The Dollar index (DXY) has broken below the 97 psychological level for the first time since March and is set to wrap up three consecutive weeks of declines. Having returned to pre-pandemic levels, the Dollar’s tumble is an overt sign of the risk-on stance in the markets.
The Euro’s climb is having a major influence on the DXY decline, with the former accounting for 57.6 percent of the index’s total weighting. EURUSD’s breaching of the 1.1350 mark as the European Central Bank added €600 billion to its emergency bond-buying stimulus package at its meeting yesterday is exerting further downward pressure on the DXY.
The US Dollar’s decline also comes ahead of the May non-farm payrolls due later Friday.

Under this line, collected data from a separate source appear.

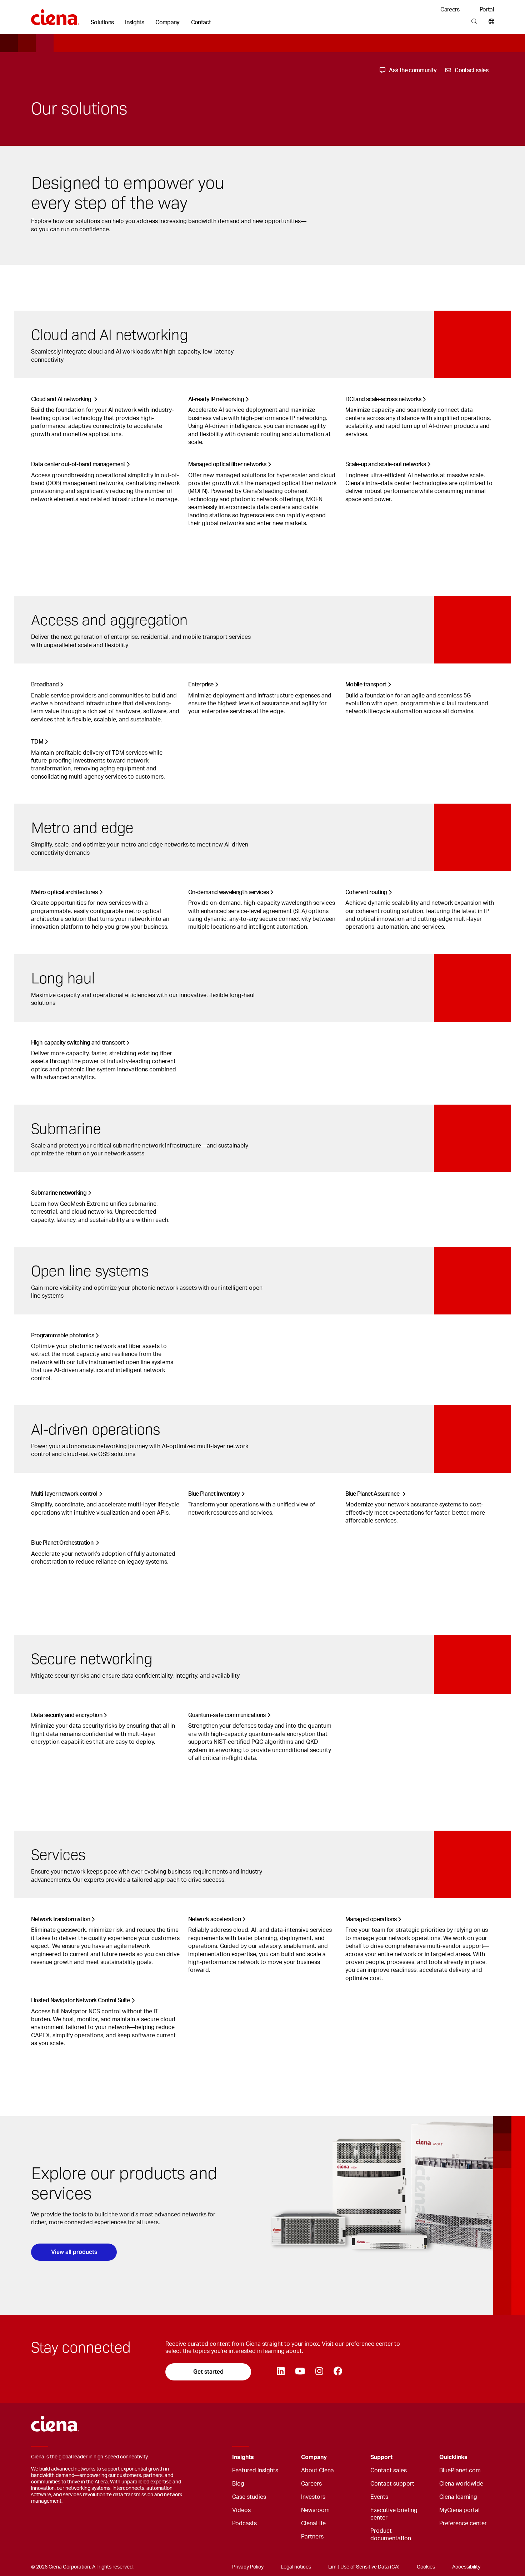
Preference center (463, 2523)
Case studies (249, 2497)
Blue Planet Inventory (214, 1494)
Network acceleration (214, 1919)
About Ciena (317, 2470)
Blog (238, 2484)
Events (379, 2497)
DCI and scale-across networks (383, 399)
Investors (313, 2497)
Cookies (426, 2567)
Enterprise (201, 684)
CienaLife (313, 2523)
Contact (201, 22)
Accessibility (466, 2567)
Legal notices (296, 2567)
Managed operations (370, 1919)
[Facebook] (338, 2372)
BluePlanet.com (460, 2470)
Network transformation (60, 1919)
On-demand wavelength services (228, 892)
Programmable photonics (62, 1335)
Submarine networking (58, 1193)
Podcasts (244, 2523)
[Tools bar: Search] (474, 22)
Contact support (392, 2484)
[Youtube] (300, 2372)
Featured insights (255, 2470)
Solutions (102, 22)
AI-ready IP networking (216, 399)
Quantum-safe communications (227, 1715)
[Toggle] (284, 2457)
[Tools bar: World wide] (490, 22)
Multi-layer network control (64, 1494)
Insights (134, 22)
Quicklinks (453, 2457)
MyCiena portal (459, 2510)
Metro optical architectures (64, 892)
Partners (312, 2537)
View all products (74, 2252)
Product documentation (390, 2534)
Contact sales (388, 2470)
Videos (241, 2510)
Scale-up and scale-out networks (385, 464)
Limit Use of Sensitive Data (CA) (364, 2567)
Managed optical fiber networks (227, 464)
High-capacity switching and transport (78, 1043)
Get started (208, 2371)
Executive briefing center (394, 2514)
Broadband (45, 684)
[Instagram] (319, 2372)
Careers (450, 10)
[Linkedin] (280, 2372)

Markets are forecasting a contraction of 7.5 million jobs last month, after the historic loss of over 20 million in the prior report, while the unemployment rate is expected to breach 19 percent. Despite the carnage evident in the US jobs market left in the wake of COVID-19, global investors have grown accustomed to this narrative since US weekly jobless claims begin soaring in the second half of March. Hence, financial markets are likely to look past today’s jobs numbers, barring any massive surprise, especially as the May 12 cut-off for the report points to the data not considering any re-opening measures in the second half of the month.
From a technical perspective, the DXY looks poised for a significant rebound, with the 14-day relative strength index (RSI) having broken into oversold territory. Previous forays below the 30 line on the RSI, most recently in December and March, subsequently led to rallies in the Greenback. However, the downward momentum was not as forceful during those two previous episodes, so it remains to be seen how much the Dollar can pare its losses amid the present risk-on environment. At least Dollar bulls can take heart from the fact that since 2019, the DXY’s ventures below its 200-day moving average have not lasted long.